Consignes —
A: D'après l'article sur la scène musicale étrangère à Montréal, pourquoi cette scène se développe-t-elle de plus en plus selon Yves Bernard ? Répondez en une à trois phrases.
B: Recopiez fidèlement le passage de l'article sur la scène musicale étrangère à Montréal qui commence par « Le lendemain, le » et se poursuit jusqu'à « encore plus exotique. ».
C: Prolongez l'article sur la scène musicale étrangère à Montréal en reprenant après sa dernière phrase.

Extrait cité —
Le 27 novembre dernier, l'orchestre El Gran Combo de Puertorico a rempli le Théâtre Olympia.

Le temps d'une soirée, la vénérable salle de la rue Sainte-Catherine s'est transformée en une immense piste de danse en feu. Deux mille personnes - pour la plupart des latinos - se sont déhanchées sur la salsa pétaradante de la formation portoricaine.

Le lendemain, le groupe ivoirien Magic System s'est produit au Métropolis. Malgré un retard indécent, le concert a fini par débuter. Pendant plus d'une heure, Montréal a vibré au son des musique zouglou et coupé décalé, les nouveaux sons «hip» d'Afrique de l'Ouest.

Étiez-vous au courant? Probablement pas.

Chaque mois, voire chaque semaine, des groupes et des artistes étrangers viennent se produire à Montréal en restant totalement en dehors du radar mainstream. Les médias grand public n'en parlent pas. Mais les billets se vendent, et parfois même très bien. La plupart du temps, l'ambiance est complètement dépaysante. Quand le public ne danse pas, il se lève de son siège, chahute, s'esclaffe, interagit avec l'artiste - qui le lui rend généralement assez bien. Évidemment, tout cela se passe dans une langue incompréhensible, ce qui rend l'expérience encore plus exotique.

Véritable monde parallèle, cette scène «ethnique» est loin d'être récente, souligne Yves Bernard, spécialiste de musiques du monde et animateur de l'émission l'Entremuse à CIBL. «Mais avec l'explosion de l'immigration à Montréal, c'est vrai qu'elle se développe de plus en plus. Cela ne se fait plus nécessairement dans des appartements, comme avant, mais dans de vraies salles de spectacle, souvent en plein coeur du centre-ville.»

Données affichées —
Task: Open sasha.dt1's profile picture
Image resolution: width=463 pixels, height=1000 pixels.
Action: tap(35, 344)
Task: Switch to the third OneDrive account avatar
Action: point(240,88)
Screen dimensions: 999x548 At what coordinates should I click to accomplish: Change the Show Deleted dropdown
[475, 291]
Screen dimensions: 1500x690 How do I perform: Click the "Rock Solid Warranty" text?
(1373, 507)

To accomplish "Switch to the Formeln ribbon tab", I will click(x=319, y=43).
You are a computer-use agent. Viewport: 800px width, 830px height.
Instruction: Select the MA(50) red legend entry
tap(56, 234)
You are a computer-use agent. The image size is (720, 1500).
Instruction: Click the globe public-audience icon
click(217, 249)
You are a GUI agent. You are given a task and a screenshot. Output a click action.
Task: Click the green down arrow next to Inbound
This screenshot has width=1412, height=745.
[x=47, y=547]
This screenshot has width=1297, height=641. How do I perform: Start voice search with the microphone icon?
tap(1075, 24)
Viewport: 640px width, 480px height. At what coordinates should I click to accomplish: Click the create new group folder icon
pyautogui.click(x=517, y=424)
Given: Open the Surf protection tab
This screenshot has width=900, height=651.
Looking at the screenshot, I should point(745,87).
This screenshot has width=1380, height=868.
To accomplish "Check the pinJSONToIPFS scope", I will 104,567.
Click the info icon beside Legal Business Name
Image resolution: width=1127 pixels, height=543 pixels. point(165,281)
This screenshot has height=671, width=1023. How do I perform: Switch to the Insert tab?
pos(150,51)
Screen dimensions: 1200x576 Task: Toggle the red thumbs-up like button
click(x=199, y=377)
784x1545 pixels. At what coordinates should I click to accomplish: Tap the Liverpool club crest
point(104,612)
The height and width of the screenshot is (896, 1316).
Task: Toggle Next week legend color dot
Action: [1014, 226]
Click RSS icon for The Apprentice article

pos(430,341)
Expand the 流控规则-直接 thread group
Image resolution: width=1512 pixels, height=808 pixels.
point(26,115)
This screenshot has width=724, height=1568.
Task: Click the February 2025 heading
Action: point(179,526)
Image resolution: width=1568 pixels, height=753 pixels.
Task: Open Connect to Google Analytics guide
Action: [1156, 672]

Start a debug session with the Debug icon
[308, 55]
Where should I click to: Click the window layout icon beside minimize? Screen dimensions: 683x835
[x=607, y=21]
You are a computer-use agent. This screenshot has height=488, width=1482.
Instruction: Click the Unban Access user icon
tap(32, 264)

Réponses —
A: Selon Yves Bernard, cette scène se développe de plus en plus à cause de l'explosion de l'immigration à Montréal. Elle ne se tient plus nécessairement dans des appartements, comme avant, mais dans de vraies salles de spectacle, souvent en plein cœur du centre-ville.

B:
Le lendemain, le groupe ivoirien Magic System s'est produit au Métropolis. Malgré un retard indécent, le concert a fini par débuter. Pendant plus d'une heure, Montréal a vibré au son des musique zouglou et coupé décalé, les nouveaux sons «hip» d'Afrique de l'Ouest.

Étiez-vous au courant? Probablement pas.

Chaque mois, voire chaque semaine, des groupes et des artistes étrangers viennent se produire à Montréal en restant totalement en dehors du radar mainstream. Les médias grand public n'en parlent pas. Mais les billets se vendent, et parfois même très bien. La plupart du temps, l'ambiance est complètement dépaysante. Quand le public ne danse pas, il se lève de son siège, chahute, s'esclaffe, interagit avec l'artiste - qui le lui rend généralement assez bien. Évidemment, tout cela se passe dans une langue incompréhensible, ce qui rend l'expérience encore plus exotique.

C:
Attention, on ne parle pas ici de la scène world hyper organisée, qui anime le circuit des salles institutionnelles et des grands festivals internationaux. Le réseau qui nous intéresse se concentre sur des vedettes locales ou nationales, très populaires dans une communauté, mais rarement en dehors. Bals haïtiens, shows latinos, concerts congolais, soirées de raï algérien ou spectacle caritatifs vietnamiens...

Le phénomène est impossible à quantifier. Trop underground pour être comptabilisés, ces concerts passent complètement sous le radar de l'industrie officielle et de l'Observatoire de la culture. Comme le dit Yves Bernard, «pour avoir réponse à cette question, il faudrait appeler tous les petits producteurs qui appartiennent à la centaine de communautés culturelles de Montréal».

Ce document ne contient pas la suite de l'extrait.